Relay: For What It’s Worth
I’m not a big fan of heart-shaped jewelry. I find it juvenile, so I wasn’t too upset when a heart-linked gold bracelet my husband gave me one year for Valentine’s Day went missing while I was wearing it. I might wear my heart on my sleeve but never around my neck, on my wrist, or ring finger.
As is my luck, a friend of my daughter’s found it about eight months later on a wooded path I used to get to the cliffs at Camp Hero in Montauk. It was a bit crushed but still wearable. Nonetheless, I threw it in my jewelry box along with the other odd bits of gold jewelry that I owned. Hearts, gold or silver, stay tucked away. If it’s a heart-shaped box filled with chocolate-covered nuts, it will also stay tucked away, hidden actually, so I can savor them whenever one of my frequent chocolate cravings kick in.
Once the price of gold soared, I started looking at my trinkets in a whole new light, wondering what they may be worth if I sold them. Winter in Montauk will do that to you. Now, I’ve become obsessed and have started studying almost everything I touch for its resale value.
Since the experts have said we need more green and black tea in our lives, I’ve started drinking diet Snapple. As I sip from the bottle, I learn a lot from the little tidbits of information inside the Snapple caps, but what I really think about is if the bottle will be worth money in 50 years.
I’ve learned that brain waves can power an electric train, which might be useful to the people who live near the Montauk train station who complain about the constant hum of the idling engines, especially in the summer months. Imagine if they could use their brain waves to move the trains about 5,000 feet west? Ready, all together now, concentrate and move that annoying train.
But I digress. My husband and I recently sold a signed piece of art that the artist had given to us for Christmas one year. The piece was buried in a book in the space under my bookshelves, with a bunch of assorted candles, surf magazines my son has been featured in, old VCR tapes, and books. We sold it for a few thousand dollars and later learned on the Internet that it was worth about 10 times more than that.

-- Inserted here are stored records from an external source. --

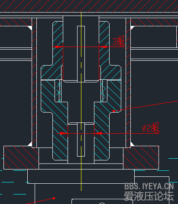The image size is (178, 204).
Task: Select the 38 H7/t6 dimension text
Action: point(118,41)
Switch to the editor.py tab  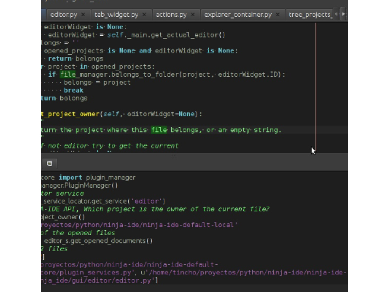click(63, 15)
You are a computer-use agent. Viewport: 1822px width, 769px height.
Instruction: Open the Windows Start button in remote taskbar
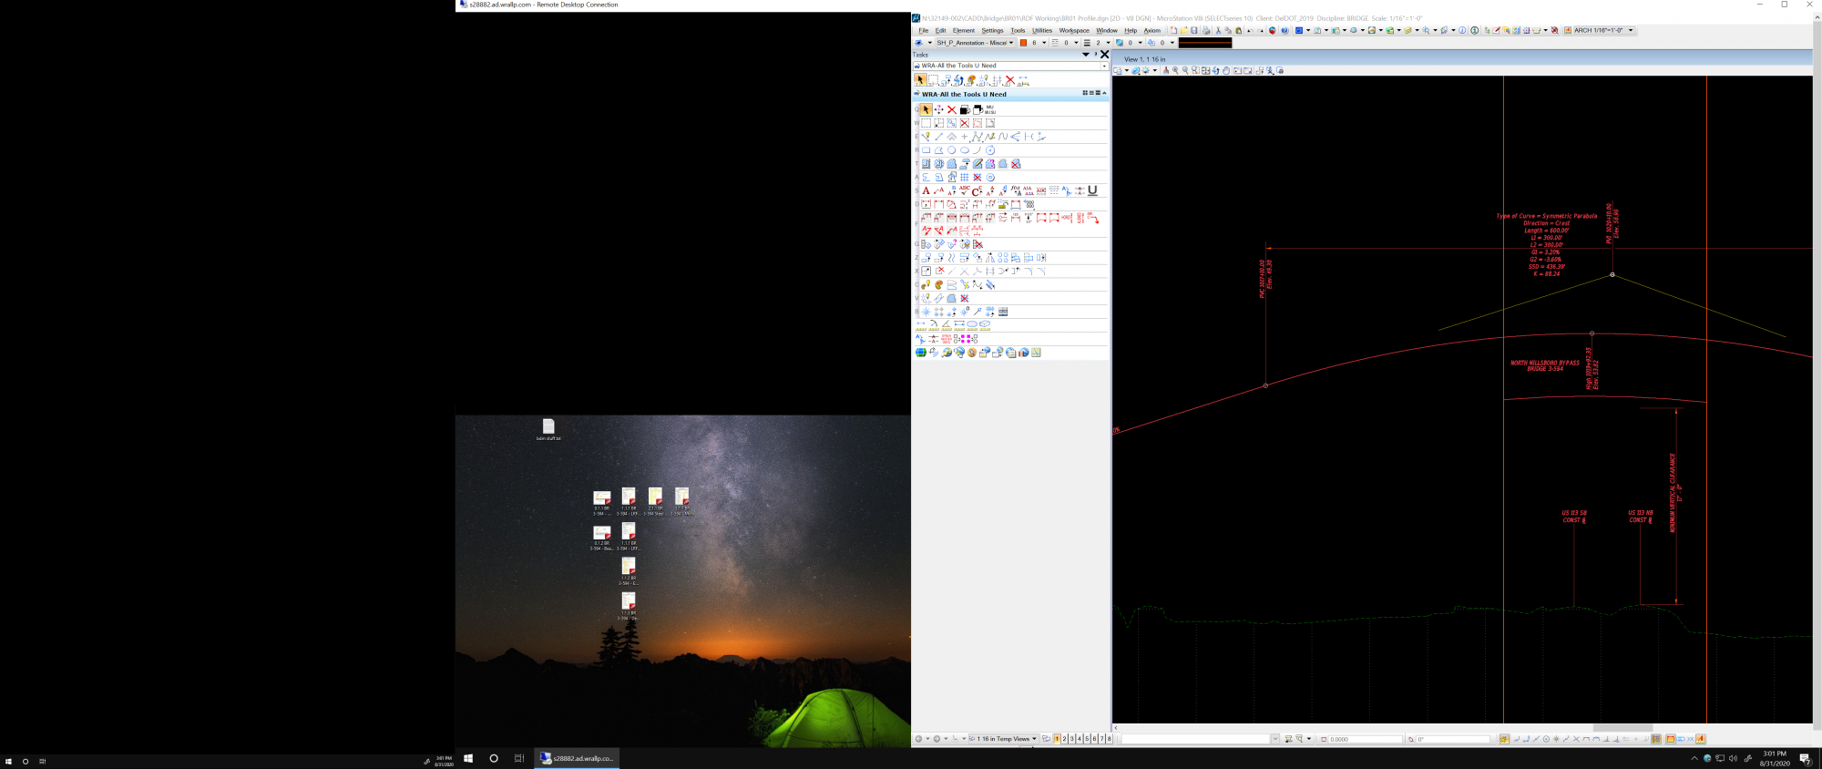[x=468, y=758]
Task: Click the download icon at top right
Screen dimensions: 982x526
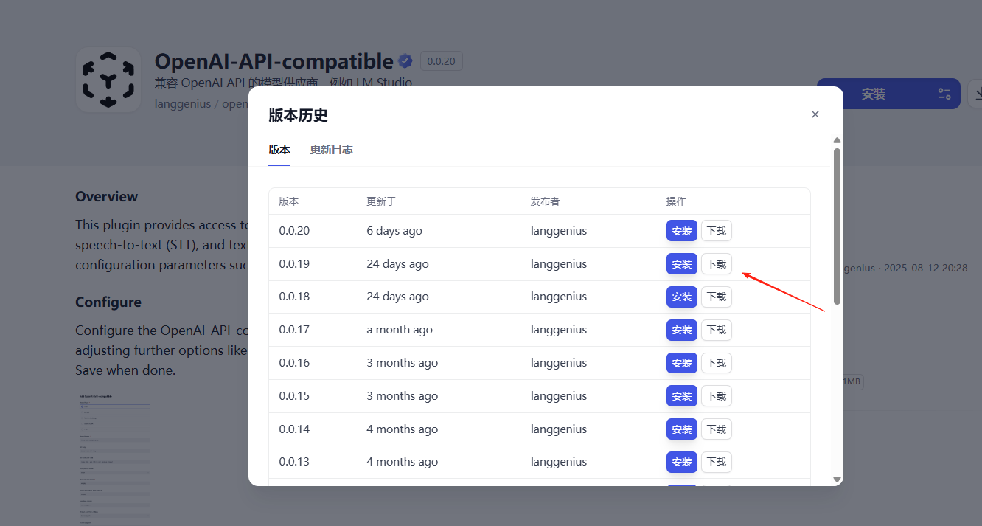Action: [978, 94]
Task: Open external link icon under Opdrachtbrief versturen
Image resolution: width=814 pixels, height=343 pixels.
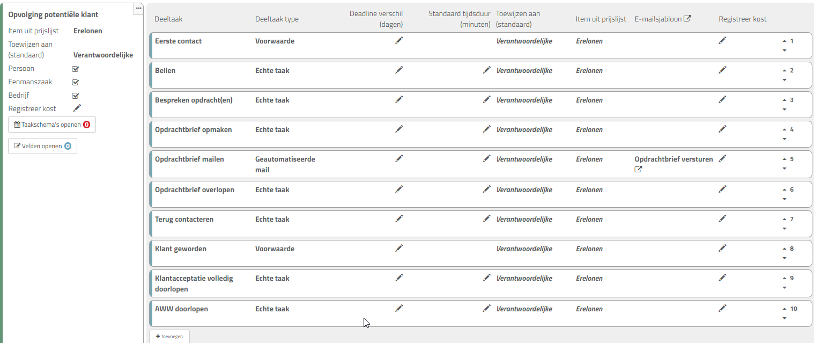Action: (638, 170)
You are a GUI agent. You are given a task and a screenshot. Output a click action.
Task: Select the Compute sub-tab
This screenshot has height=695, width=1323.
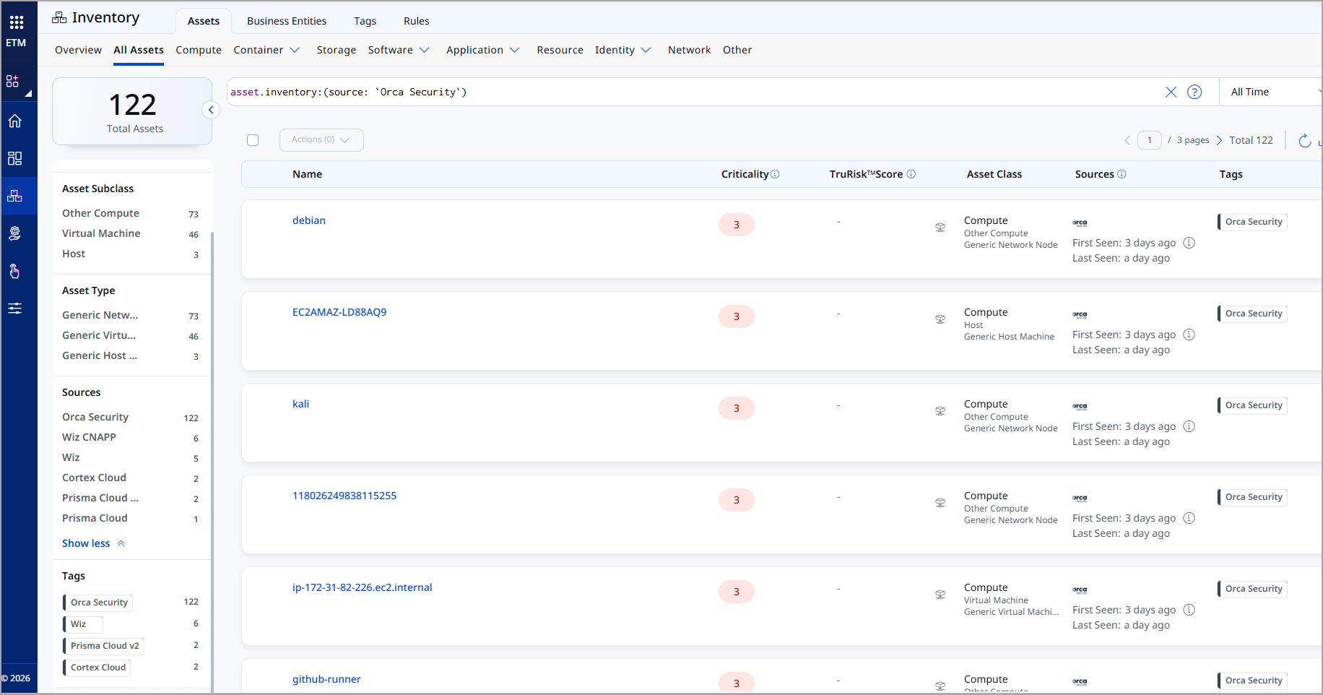[199, 50]
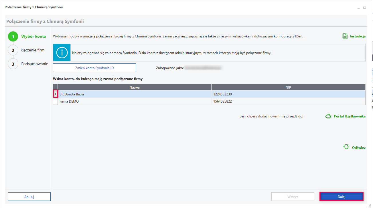Open the Łączenie firm step label
The height and width of the screenshot is (208, 373).
coord(33,50)
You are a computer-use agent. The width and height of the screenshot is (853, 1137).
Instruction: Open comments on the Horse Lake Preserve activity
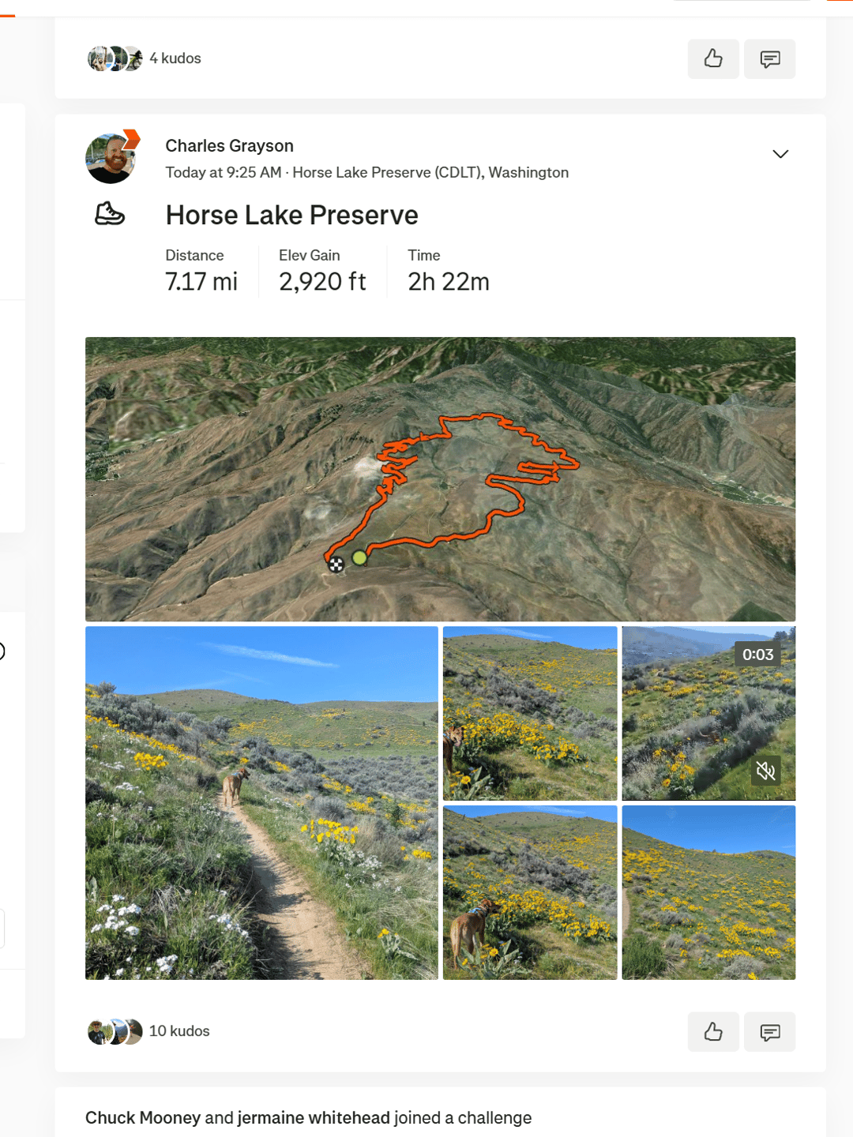point(770,1031)
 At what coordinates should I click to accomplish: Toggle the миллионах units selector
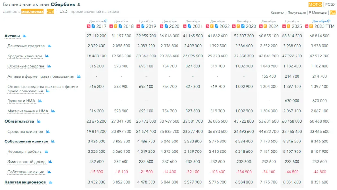coord(32,12)
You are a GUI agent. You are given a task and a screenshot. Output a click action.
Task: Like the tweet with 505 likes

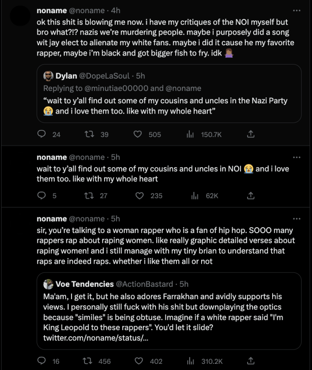(x=138, y=134)
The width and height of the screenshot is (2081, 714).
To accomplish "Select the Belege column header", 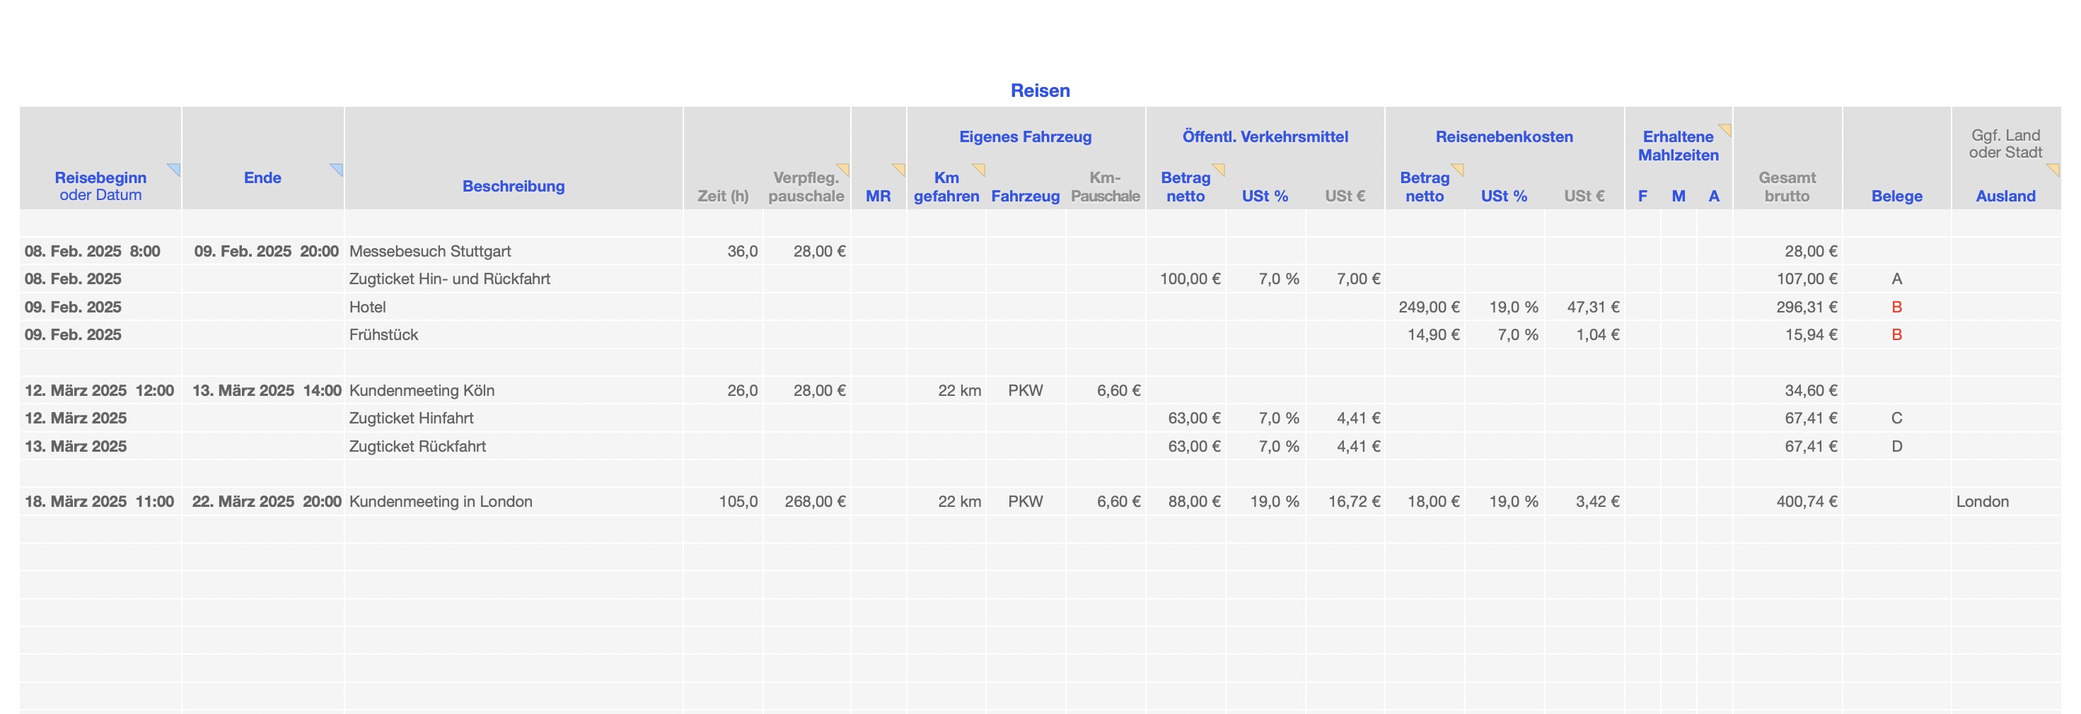I will pyautogui.click(x=1896, y=195).
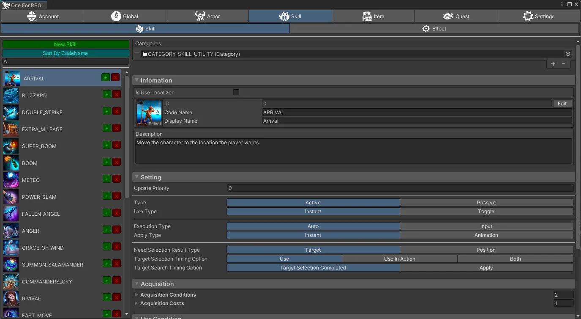Switch Need Selection Result Type to Position
Viewport: 581px width, 319px height.
click(x=486, y=250)
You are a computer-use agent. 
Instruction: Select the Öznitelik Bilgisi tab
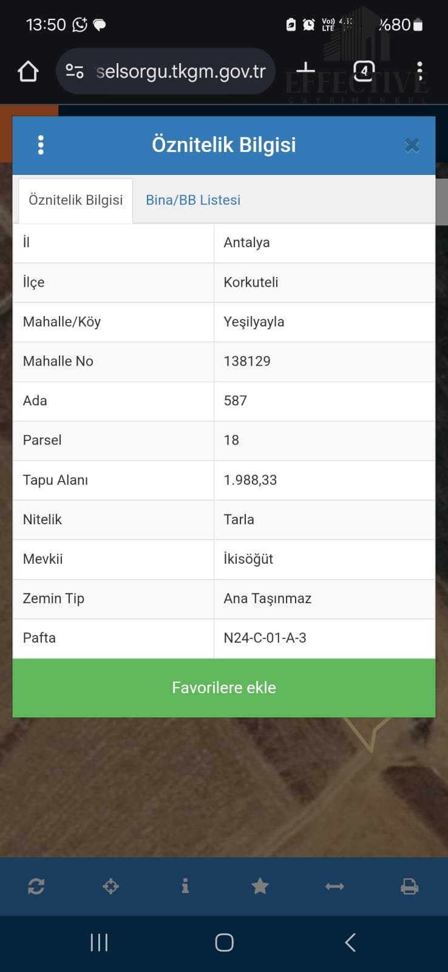(76, 200)
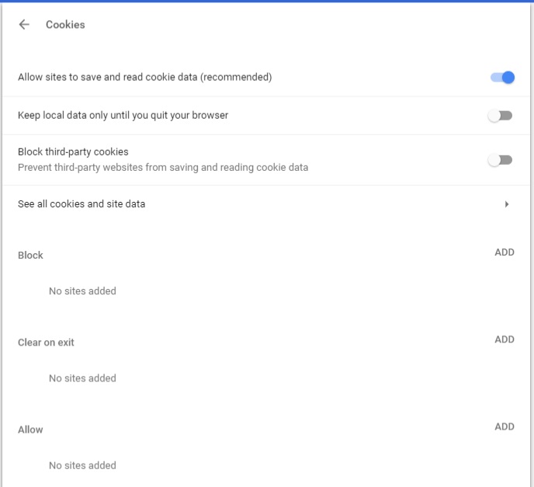Click ADD next to Clear on exit
The width and height of the screenshot is (534, 487).
tap(505, 339)
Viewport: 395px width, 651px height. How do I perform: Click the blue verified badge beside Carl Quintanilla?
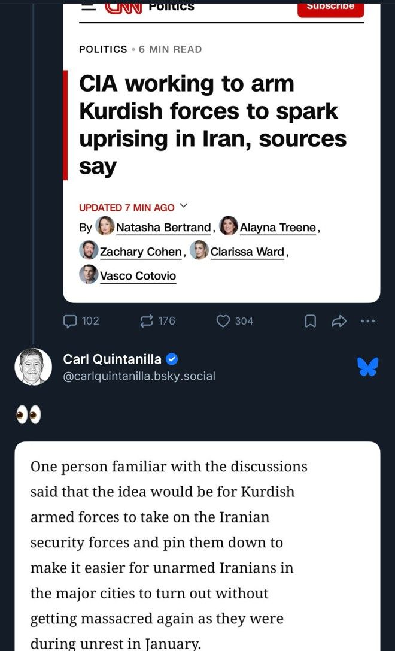pyautogui.click(x=172, y=359)
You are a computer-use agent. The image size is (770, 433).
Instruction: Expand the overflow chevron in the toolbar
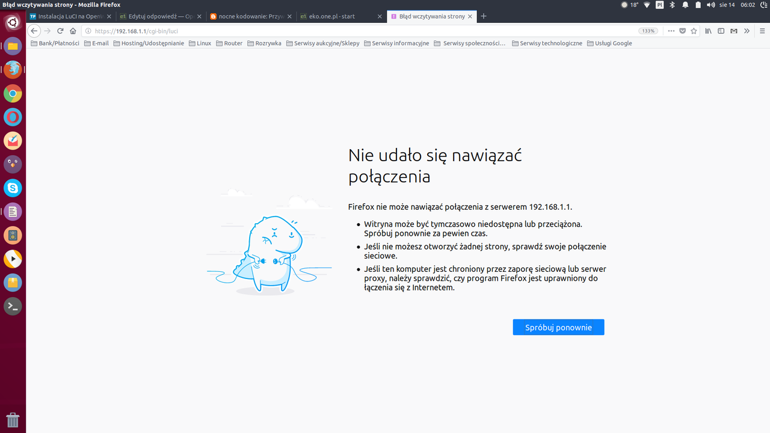pyautogui.click(x=747, y=31)
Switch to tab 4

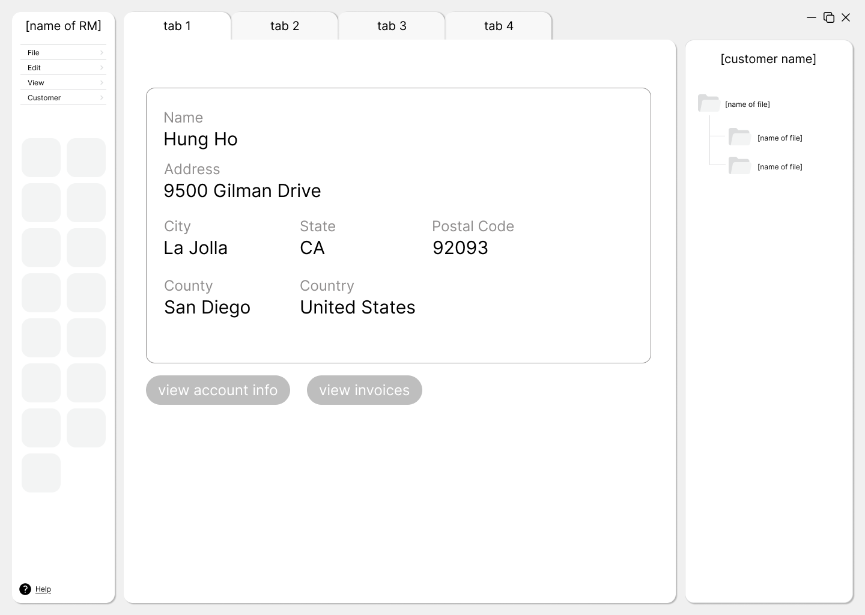pyautogui.click(x=499, y=26)
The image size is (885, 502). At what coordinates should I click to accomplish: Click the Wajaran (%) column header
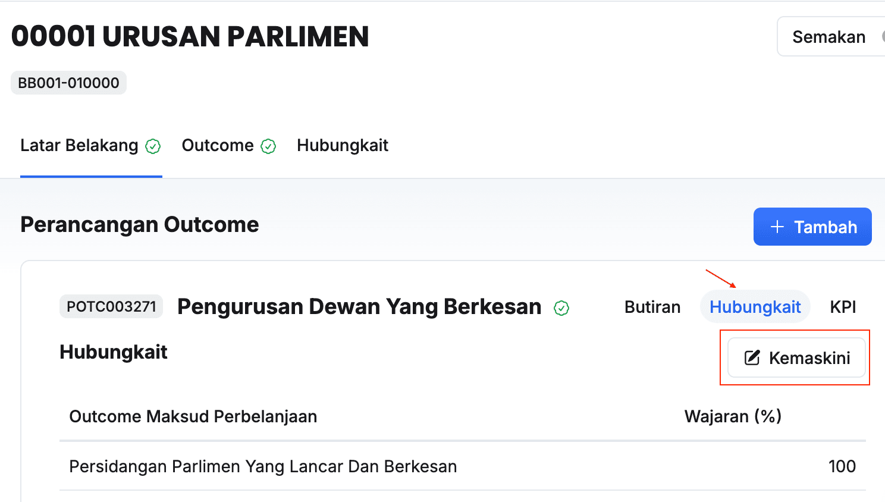733,416
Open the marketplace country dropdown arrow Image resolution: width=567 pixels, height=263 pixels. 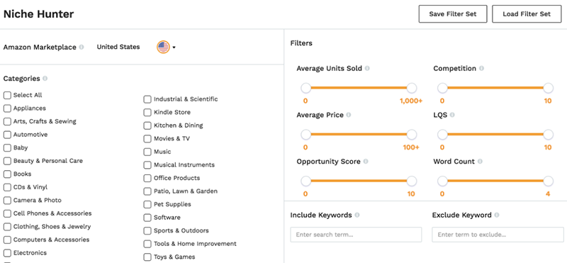[174, 47]
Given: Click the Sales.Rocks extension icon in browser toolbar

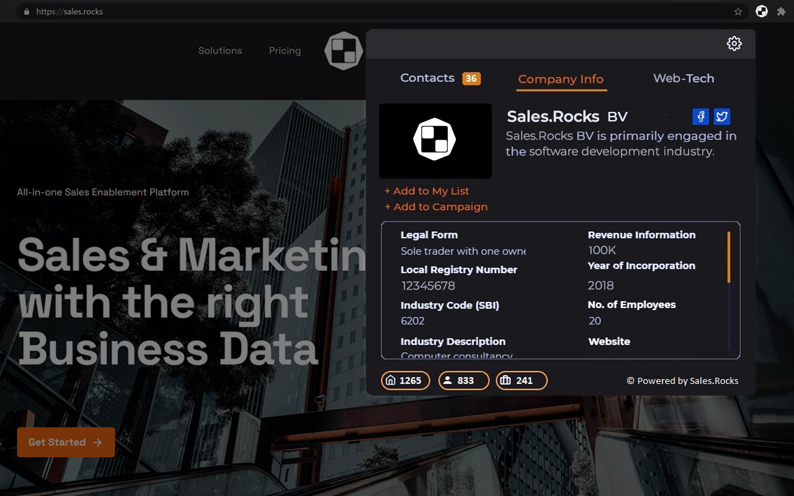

It makes we wonder what else we can sell. (Yes, it’s that bad out here in Montauk in winter.) I look at everything now with dollar signs in my eyes. Will the glass bottle with the swan-like S engraved on it be worth thousands of dollars someday the way old glass Coke bottles are?
My children wonder why I save so much and I blame it on my mother, who saved nothing. When I returned home to City Island in the Bronx for a visit after my first summer in Montauk, I found my bedroom stripped of everything I owned and was told it had all been thrown away. She also read my diary that was hidden under my mattress, but that’s another column!
I had some really cool stuff from my hippie days that included long, granny dresses, John Lennon-style sunglasses, a fake fur coat that I wore with my long bell-bottom jeans and a long black cape. I would sell it all on eBay for a chunk of change if I still had it.
I’ve never been a wheeler-dealer. I left that up to my brother, who attempted to sell my little blue sailboat right out from under me when we were teens. Her name was Bluegirl and even though I had no sails or proper rigging for it, my girlfriends and I would row it out on the water to sunbathe in. My mother stopped the sale, but Bluegirl was eventually lost in a storm.
It always surprises me when I read in the paper that something sold for quite a bit of money, something that most of us would think useless. A painting that was purchased at a yard sale that sells for $10,000 is everyone’s dream. I have an old wall clock, floral metal trays bought from estate sales, and a complete set of Waverly novels that were written in the 1800s that I’m holding on to so they’re worth even more when I decide to sell.
I am currently negotiating with a New York City dealer on a book owned by my sister that was written by Theodore Roosevelt and is autographed by him. It’s all about big game hunting, which he took great pleasure in. But it’s disturbing how he describes killing wild animals. I told my sister that if it sells I expect a commission or at the very least a dinner at Gosman’s restaurant when it opens.
My recent sale of the artist’s piece and the price I saw it could have gone for has made me greedy and I’m saving even more stuff. My daughters really give me a hard time. “You never use it,” they claim, while telling me to throw out perfectly good stuff.
What they don’t know is that my grandmother’s elaborately embossed punch bowl from Germany that I was lucky enough to receive after her death will one day be their inheritance. I think it’s worth a lot of money, but then again I’m eyeing Snapple bottles and crushed bracelets, so what do I know?
If I decide to sell the punch bowl sooner, I’ll be moving to an island somewhere warm and will leave the house and all the junk in it to them. That will be their inheritance, and I’ll get even for the mean things they’ve said to me over the years.
Janis Hewitt is a senior writer for The Star.